An article by Christine Dell’Amore, National Geographic News.

A compilation of wildlife trends suggests that populations of some wild animals have fallen by half in the past four decades, according to a report released Tuesday by the advocacy group World Wildlife Fund.

The 2014 Living Planet Report gives an index that tracks the numbers of animals in selected populations of vertebrates—mammals, birds, reptiles, amphibians, and fish—across the globe.

This “Living Planet Index” declined by 52 percent between 1970 and 2010, “a much bigger decrease than has been reported previously,” according to the report.

The 52 percent figure refers to a general trend of vertebrate species populations shrinking, on average, to about half the size that they were 40 years ago, according to WWF spokesperson Molly Edmonds.

The report attributes the declines primarily to habitat loss and degradation, hunting and fishing, and climate change.

Though the new index received intense global media attention, establishing a broad trend for all animals is difficult—and controversial—because of the limited data on global wildlife populations. At least one prominent ecologist raised questions Tuesday about World Wildlife Fund’s methods.

A Changing Picture

Two years ago, WWF put the same decline at 28 percent for nearly the same time period: 1970 to 2008. For this year’s report, the group recalculated the index.

“This new index used a different methodology, taking vertebrate diversity into account. And we have more data than before,” Edmonds told National Geographic by email.

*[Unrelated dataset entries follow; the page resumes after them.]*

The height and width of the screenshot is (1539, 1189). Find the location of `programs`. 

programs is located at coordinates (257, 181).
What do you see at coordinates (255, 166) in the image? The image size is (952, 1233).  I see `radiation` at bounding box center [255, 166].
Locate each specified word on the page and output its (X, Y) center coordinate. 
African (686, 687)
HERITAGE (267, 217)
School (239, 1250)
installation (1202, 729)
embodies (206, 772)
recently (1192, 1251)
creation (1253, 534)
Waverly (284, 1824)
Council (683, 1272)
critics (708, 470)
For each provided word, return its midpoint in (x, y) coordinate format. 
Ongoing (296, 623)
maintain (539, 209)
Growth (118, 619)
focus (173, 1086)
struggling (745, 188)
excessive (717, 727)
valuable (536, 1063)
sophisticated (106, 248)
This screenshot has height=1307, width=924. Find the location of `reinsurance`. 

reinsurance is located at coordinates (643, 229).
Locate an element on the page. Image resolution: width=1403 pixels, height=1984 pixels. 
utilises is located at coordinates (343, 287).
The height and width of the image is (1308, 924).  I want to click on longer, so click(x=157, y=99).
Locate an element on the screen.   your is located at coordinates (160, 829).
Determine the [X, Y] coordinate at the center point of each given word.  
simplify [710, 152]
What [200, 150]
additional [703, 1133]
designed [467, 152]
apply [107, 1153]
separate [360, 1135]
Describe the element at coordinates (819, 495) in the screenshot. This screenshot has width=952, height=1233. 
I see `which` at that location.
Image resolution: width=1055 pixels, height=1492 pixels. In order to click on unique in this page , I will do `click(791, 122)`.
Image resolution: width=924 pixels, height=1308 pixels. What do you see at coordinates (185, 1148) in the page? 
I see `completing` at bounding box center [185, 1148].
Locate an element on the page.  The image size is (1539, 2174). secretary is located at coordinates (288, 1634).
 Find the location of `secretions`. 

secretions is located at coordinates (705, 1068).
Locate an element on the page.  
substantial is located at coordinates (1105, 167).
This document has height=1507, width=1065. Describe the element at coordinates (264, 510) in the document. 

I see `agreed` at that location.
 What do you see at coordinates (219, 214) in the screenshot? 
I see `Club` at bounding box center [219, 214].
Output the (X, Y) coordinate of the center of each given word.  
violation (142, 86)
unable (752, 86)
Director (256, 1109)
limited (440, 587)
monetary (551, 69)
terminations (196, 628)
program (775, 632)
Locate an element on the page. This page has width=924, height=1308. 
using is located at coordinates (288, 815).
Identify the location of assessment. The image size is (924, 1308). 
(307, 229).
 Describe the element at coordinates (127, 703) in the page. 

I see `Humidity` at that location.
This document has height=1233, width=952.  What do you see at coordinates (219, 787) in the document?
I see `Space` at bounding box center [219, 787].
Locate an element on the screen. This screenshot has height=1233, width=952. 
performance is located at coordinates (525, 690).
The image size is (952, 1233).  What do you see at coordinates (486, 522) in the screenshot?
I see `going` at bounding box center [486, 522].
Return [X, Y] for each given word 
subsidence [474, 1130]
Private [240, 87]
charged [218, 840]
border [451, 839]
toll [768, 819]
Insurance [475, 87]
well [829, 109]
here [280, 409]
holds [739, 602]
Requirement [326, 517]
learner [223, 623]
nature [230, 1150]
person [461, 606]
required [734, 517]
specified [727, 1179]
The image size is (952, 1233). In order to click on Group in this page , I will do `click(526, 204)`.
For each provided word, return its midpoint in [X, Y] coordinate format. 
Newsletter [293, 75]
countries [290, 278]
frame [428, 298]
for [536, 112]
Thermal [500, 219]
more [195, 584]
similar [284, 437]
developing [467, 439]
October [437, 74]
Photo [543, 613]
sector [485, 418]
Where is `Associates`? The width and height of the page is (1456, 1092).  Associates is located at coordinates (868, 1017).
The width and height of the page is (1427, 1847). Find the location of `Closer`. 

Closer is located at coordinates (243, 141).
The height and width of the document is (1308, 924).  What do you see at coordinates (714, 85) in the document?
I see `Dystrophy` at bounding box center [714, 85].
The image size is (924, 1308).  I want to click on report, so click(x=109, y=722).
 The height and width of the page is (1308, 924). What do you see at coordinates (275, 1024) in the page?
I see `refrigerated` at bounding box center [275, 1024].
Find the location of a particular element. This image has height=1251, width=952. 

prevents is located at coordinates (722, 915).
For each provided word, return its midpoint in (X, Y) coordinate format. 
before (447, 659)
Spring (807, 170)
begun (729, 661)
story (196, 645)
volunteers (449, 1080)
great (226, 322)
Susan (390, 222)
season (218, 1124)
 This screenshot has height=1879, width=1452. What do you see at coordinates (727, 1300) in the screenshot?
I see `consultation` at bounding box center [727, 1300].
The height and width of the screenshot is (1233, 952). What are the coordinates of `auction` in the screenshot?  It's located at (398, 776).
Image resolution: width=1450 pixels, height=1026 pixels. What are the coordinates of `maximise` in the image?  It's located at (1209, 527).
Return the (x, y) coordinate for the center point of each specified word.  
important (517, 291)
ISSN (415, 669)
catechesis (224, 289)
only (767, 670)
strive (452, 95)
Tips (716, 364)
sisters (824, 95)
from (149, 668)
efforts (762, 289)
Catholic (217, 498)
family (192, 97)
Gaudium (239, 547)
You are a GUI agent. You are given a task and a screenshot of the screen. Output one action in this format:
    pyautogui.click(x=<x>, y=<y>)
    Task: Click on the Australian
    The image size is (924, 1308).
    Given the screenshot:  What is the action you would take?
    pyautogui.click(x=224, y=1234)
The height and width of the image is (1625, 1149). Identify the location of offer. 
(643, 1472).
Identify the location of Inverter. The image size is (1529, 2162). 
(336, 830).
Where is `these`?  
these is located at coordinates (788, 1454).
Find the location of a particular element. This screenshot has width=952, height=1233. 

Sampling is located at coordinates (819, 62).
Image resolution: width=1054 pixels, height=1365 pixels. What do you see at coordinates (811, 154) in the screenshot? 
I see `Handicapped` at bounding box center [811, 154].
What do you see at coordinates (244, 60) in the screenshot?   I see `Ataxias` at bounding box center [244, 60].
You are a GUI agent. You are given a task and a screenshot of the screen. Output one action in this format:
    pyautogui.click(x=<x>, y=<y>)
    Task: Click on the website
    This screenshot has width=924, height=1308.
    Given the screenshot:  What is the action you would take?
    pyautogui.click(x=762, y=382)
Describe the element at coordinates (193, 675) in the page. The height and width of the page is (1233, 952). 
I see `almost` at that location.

The new method attempts to solve the problem of limited data on the world’s wildlife. Even the 3,038 vertebrate species included in the report are just a fraction of the estimated 62,839 species that have been described around the world. The new index assigns a statistical weight to underrepresented groups to “provide a better representation of the results we would expect if a complete dataset was available—containing all vertebrate species,” according to the report.